::: INPUT :::
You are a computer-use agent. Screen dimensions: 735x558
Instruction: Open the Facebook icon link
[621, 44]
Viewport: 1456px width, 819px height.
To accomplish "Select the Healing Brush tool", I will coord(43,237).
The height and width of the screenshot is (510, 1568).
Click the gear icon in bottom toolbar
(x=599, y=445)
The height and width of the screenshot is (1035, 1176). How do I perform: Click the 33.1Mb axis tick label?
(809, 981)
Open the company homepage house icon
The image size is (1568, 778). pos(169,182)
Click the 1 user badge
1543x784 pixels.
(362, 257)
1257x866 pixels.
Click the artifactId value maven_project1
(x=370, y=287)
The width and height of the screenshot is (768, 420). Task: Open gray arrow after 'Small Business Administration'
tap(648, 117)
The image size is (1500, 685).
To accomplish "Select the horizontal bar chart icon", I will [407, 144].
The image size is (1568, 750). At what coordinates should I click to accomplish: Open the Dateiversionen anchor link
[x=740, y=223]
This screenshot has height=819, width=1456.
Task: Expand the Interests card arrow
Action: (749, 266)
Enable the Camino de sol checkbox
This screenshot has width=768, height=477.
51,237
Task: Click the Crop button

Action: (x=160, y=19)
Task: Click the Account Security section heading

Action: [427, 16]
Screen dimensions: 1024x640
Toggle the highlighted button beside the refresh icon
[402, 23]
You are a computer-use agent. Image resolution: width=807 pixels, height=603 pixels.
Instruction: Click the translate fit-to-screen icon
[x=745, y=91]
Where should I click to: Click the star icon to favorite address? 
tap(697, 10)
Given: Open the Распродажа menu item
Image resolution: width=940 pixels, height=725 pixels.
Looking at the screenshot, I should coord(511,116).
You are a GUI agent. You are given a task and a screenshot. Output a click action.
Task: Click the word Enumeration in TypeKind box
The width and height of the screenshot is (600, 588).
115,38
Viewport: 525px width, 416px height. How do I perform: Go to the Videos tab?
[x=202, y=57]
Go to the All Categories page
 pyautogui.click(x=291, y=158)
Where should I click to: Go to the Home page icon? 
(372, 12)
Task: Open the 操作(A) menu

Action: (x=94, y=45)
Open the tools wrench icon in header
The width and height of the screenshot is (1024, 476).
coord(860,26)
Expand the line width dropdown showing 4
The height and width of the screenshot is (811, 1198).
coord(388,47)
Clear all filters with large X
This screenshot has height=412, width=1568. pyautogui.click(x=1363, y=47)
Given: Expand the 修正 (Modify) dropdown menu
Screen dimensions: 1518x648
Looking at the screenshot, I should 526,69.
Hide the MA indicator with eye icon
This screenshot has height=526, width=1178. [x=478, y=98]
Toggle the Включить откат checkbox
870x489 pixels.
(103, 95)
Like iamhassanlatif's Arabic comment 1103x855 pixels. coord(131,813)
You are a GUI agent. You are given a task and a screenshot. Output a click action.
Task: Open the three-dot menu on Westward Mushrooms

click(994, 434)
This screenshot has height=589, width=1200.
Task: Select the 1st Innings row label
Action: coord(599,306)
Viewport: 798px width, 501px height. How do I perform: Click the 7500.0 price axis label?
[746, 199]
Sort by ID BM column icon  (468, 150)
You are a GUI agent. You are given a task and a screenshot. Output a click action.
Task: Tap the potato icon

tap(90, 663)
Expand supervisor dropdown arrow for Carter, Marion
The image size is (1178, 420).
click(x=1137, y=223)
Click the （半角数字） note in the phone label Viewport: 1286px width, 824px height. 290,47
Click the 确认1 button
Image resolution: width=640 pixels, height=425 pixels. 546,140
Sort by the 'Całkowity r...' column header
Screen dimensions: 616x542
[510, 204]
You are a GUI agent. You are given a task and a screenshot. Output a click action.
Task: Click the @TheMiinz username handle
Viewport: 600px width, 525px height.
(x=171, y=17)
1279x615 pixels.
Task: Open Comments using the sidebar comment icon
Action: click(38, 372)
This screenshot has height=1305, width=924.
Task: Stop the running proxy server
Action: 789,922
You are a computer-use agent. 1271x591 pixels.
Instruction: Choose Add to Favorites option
:::
TO DO:
How many lines of the entries contain the word "column"? Only the number is wanted.

RESPONSE AREA:
2